Open muff1nman opened 4 years ago
@muff1nman Thanks for bringing your need to our attention. We have been discussing it internally but haven't found any solution yet -- that every pod should be able to discover every pod directly in the same StatefulSet is how Kubernetes works and that is exactly we have designed YugabyteDB to work. Given that there is no global DNS (that can handle such pod-to-pod discovery) across multiple Kubernetes clusters, we had found that our documented approach was the simplest way to get such a global DNS.
Couple of questions:
cc @rkarthik007 @iSignal
Hi @muff1nman,
The two key requirements to getting YugabyteDB across multiple k8s clusters are:
A few questions:
I would rather use a deployment with LoadBalancer type services to assign dedicated ips to endpoints that need to be exposed across clusters.
YugabyteDB expects almost all nodes (pods in the case of k8s) to be able to communicate with one another using IP addresses (over TCP). This is true for both master and tserver pods. Typically, we have observed many deployments are not able to stand up as many load balancers (one LB exposing each pod in the cluster to each other). Is this something that you would be able to achieve in your environment?
Also, are you thinking about using the node port for this?
Are you running on GKE/Google Cloud or your own private data center?
Private datacenter on bare metal.
Would a VM based deployment be an option so that we can brainstorm a solution w/o Kubernetes as an additional layer of complexity?
VM deployments are not an option.
YugabyteDB expects almost all nodes (pods in the case of k8s) to be able to communicate with one another using IP addresses (over TCP). This is true for both master and tserver pods. Typically, we have observed many deployments are not able to stand up as many load balancers (one LB exposing each pod in the cluster to each other). Is this something that you would be able to achieve in your environment?

- **Data extract**:
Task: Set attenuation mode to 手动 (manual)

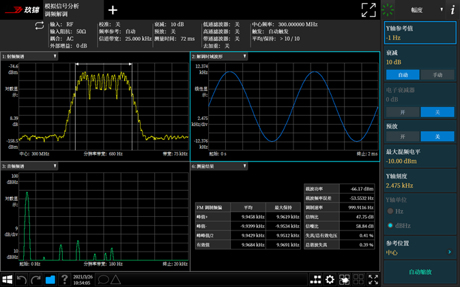Action: point(437,75)
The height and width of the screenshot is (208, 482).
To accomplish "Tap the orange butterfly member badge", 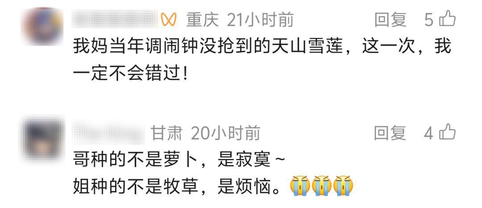I will coord(169,20).
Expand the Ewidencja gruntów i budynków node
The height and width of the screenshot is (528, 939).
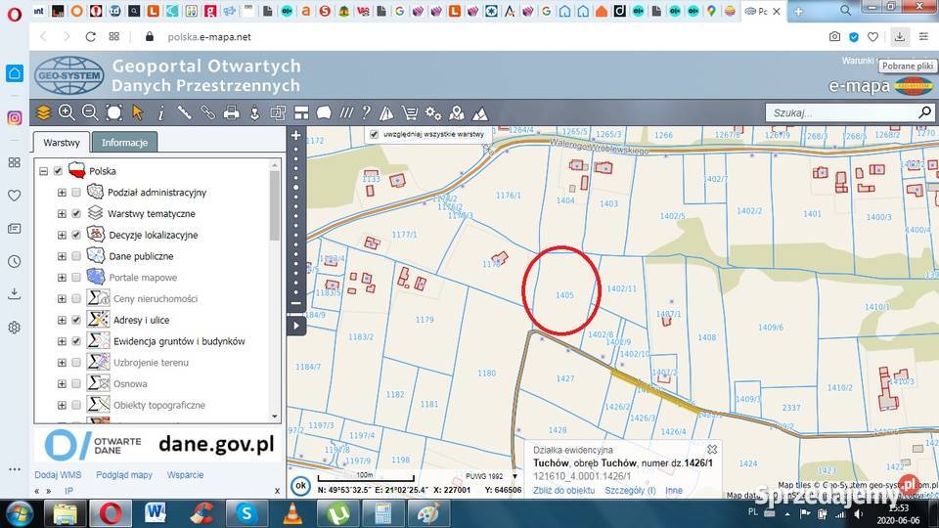tap(62, 341)
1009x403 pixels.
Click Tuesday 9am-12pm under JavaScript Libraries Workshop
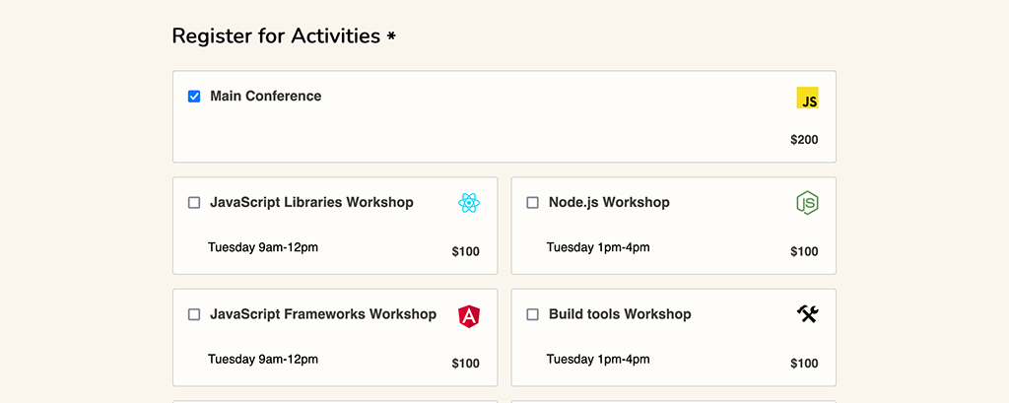(262, 247)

- **Request 1**: In the YugabyteDB thread, what does YugabyteDB expect almost all nodes to be able to do?
- **Request 2**: Please repeat the part of the YugabyteDB thread starting at "Also, are you" and ending at "layer of complexity?".

- **Written solution 1**: Communicate with one another using IP addresses over TCP.

- **Written solution 2**:
Also, are you thinking about using the node port for this?
Are you running on GKE/Google Cloud or your own private data center?
Private datacenter on bare metal.
Would a VM based deployment be an option so that we can brainstorm a solution w/o Kubernetes as an additional layer of complexity?